Nesse ambiente sociocultural, com frequência, escutam-se apelos, clamores enérgicos que é necessário recorrer à Ética. Ela se tornou um clamor inevitável para quem quer ou “ficar bem na foto”, sobretudo, em tempos de campanha eleitoral. Faz parte de quase todos os discursos políticos, institucionais ou econômicos. Até religiosos. Mas, é importante entender que esse entusiasmo pela ética não é necessariamente neutro. Na verdade, para muitos, a palavra “ética” é utilizada como um slogan, nada mais do que um discurso para tentar impressionar os ouvintes. Pelo estilo de vida, sobretudo na política, percebe-se que não se trata de um convite à lucidez, a um verdadeiro engajamento ético, mas, apenas, para marcar presença no “espaço político”.

Todavia, tentemos considerar dois aspectos desse apelo constante ao termo “ética”. De um lado, podemos nos alegrar ao constatar que a busca se tornou inevitável, no ambiente sociocultural que vivermos. De fato, com raras exceções todos falam da necessidade de instaurar um ambiente que prestigie a atitude ética. Por outro lado, porém, não há ainda sinais significativos de uma autêntica transformação na postura ética. Portanto um efetivo engajamento no compromisso de retomar um caminho ético que supere o puramente individual (o “eu”) e se volte para o plural, o comunitário (o “nós”).

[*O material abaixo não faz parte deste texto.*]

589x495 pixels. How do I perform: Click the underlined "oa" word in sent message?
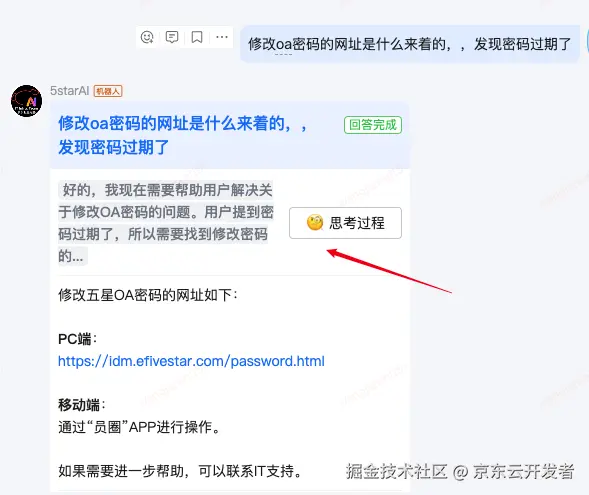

Há, porém, significativa reação de pensadores e de pessoas engajadas nos ambientes sociais que fazem um trabalho de conscientização ética que, aos poucos está trazendo a esperança de dias melhores, com um comportamento ético, fundado em valores que dão consistência a existência humana e ao comportamento humano. Contudo, essa postura ética exige um empenho nas ações humanas, escudado na coerência e na autenticidade, fundadas em valores humanos e sobre-humanos.

Para isso acontecer, porém, há um trabalho longo a fazer: recompor a Filosofia no seu verdadeiro papel. O de ser a mestra da vida, que possa sedimentar a vida humana num solo firme, com um fundamento que sirva como ponto de referência para o pensar e o agir humanos, que a Modernidade lhe subtraiu. Uma tarefa árdua, pois tem que recompor, restaurar um terreno escorregadio, sem consistência, movediço, bem caracterizado por Bauman de “terreno líquido”.